S Pass and Employment Pass holders – increase in salary criteria to qualify for accompanying dependants, from 1 January 2018
Effective 1 January 2018, S Pass and Employment Pass holders will need to earn at least:
- S$6,000 per month (an increase from the previous salary criteria of S$5,000 per month) to bring their spouse or children to Singapore on a Dependant's Pass; and
- S12,000 per month (an increase from the previous salary criteria of S$10,000 per month) to bring their parents to Singapore on a Long Term Visit Pass.
New work passes with QR code and SGWorkPass app
Quick Response (QR) codes will be printed on new work passes, which can be read using the new SGWorkPass mobile app. This system is to facilitate verification of variable employment information on the work pass.
The new system will be implemented in phases:
Phase 1 (from 15 September 2017) • Work Permit (Marine Shipyard sector)
- Work Permit (Construction sector)
Phase 2 (January 2018) • Work Permit (Manufacturing sector)
- Work Permit (Process sector)
- Work Permit (Services sector)
Phase 3 (March 2018) • Work Permit (Domestic sector)
- S Pass
- Employment Pass
- Related Dependant's Pass / Long Term Visit Pass
The new card with the QR code will be implemented for issuance, renewal or replacement of work pass cards from the start of the relevant implementation phase for that work pass. For other employees who are already on a work pass and who have received a card before the implementation phase, the existing cards are still valid and can continue to be used until the next issuance, renewal or replacement.
Changes to the Workplace Safety and Health Act
- On 6 November 2017, several changes to the Workplace Safety and Health Act (Cap. 354A) ("WSH Act") were passed in Parliament with the intention of achieving safer and healthier workplaces by strengthening the culture of preventing harm. The changes are outlined below:
- From 1 January 2018, a company will face a maximum fine of S$50,000 (up from S$20,000), if (a) it is found to have committed an offence that may cause or result in any death or serious bodily injury, or (b) there is any dangerous occurrence in the workplace.
- From 1 January 2018, the Ministry of Manpower ("MOM") can share with the public the recommendations and learning points from accidents before the conclusion of criminal proceedings with a view to helping prevent the recurrence of similar accidents. Learning reports are not intended to and will not apportion blame or liability, and will not be admissible in civil, criminal, arbitral or disciplinary proceedings.

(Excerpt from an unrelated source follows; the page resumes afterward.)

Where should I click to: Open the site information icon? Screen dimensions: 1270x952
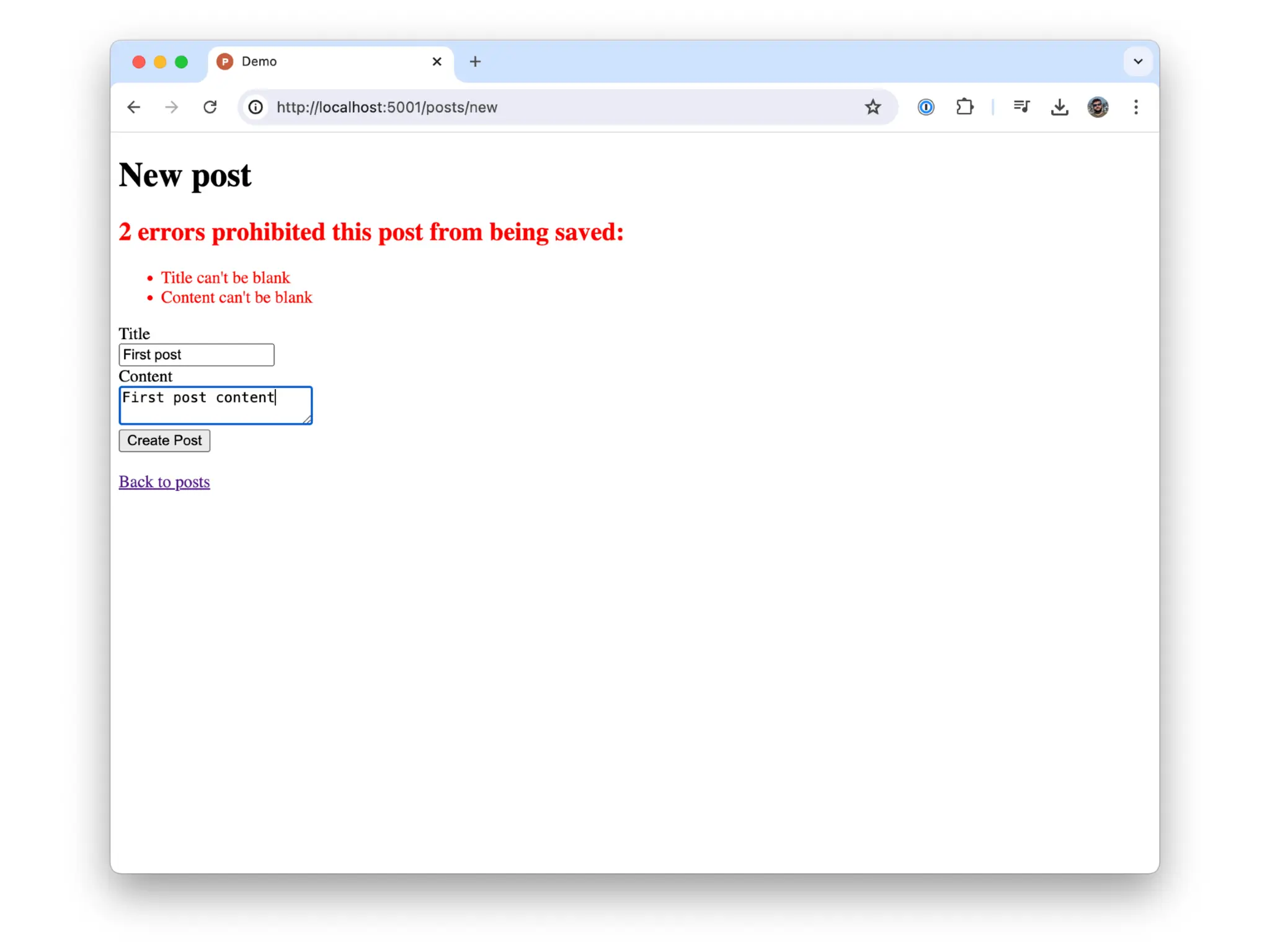click(x=255, y=107)
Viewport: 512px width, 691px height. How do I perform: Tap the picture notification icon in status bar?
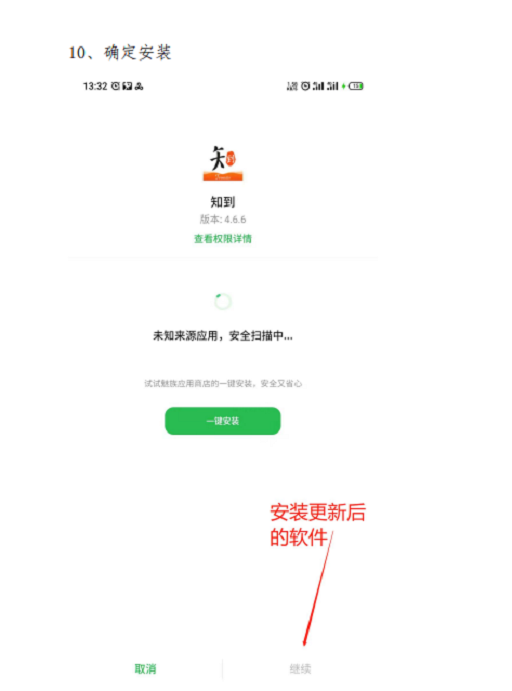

- The scope of personal liability protection to the MOM Commissioner, Deputy Commissioner, inspectors and authorised officers (collectively, "MOM officers") will now be extended to all acts done in good faith and with reasonable care in the carrying out of their duties under the WSH Act. Previously, the personal liability protection for MOM officers under the WSH Act was limited to equipment damage due to a prescribed examination or test, and acts done by the Commissioner and Deputy Commissioner in relation to remedial or stop-work orders.
- To ensure that workplace safety and health courses remain relevant to the industry and are constantly kept up to date, their accreditation will be shifted from MOM to SkillsFuture Singapore. The accreditation change will be completed by 2019.